Les scientifiques du monde entier se sont lancés dans une course effrénée pour faire entrer l’humanité dans cette nouvelle ère quantique. Deux voies s’offrent à eux. D’un côté, les start-up financées très généreusement par les industriels et aux objectifs tous tracés, de l’autre, la recherche académique, largement encouragée par divers programmes nationaux. Emmanuel Flurin emprunte les deux en parallèle : il participe aux travaux de la start-up Alice et Bob, tout en se consacrant à ses recherches académiques. « Celles-ci procurent un certain degré de liberté pour explorer différents chemins de traverse scientifiques. Elles constituent le terreau de futures start-up qui écloront peut-être dans dix ans. »

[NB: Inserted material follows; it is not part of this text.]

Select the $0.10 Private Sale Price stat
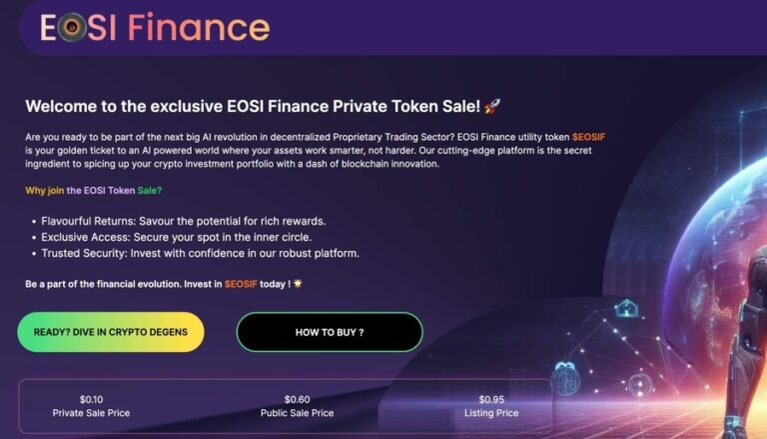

Passionné par la physique, Emmanuel Flurin se souvient de son goût pour les journaux de vulgarisation et de son souhait, dès l’enfance, de devenir chercheur. Après des études d’ingénieur à l’EPSCI-PSL et une thèse sur les circuits supraconducteurs soutenue à l’ENS en 2014, il part trois ans en post-doctorat à l’Université de Berkeley, en Californie. Recruté au CEA dès son retour dans l’Hexagone en 2018, il enseigne aujourd’hui à l’Université Paris-Diderot et à l’École des Mines de Paris.
 
Lauréat du grand prix Jacques Herbrand 2022 de l’Académie des sciences, il est heureux d’avoir contribué à l’excellence scientifique de la physique quantique française, en particulier celle du CEA et de l’Université Paris-Saclay. « Nous sommes très écoutés dans le monde entier pour la qualité et l’originalité de nos travaux », affirme le chercheur, qui souhaite mettre à profit l’alliance des écoles et des universités du plateau de Saclay pour faire émerger un pôle d’étudiantes et d’étudiants excellents en physique quantique et intéressés par le fait de venir travailler dans les nombreux laboratoires du plateau.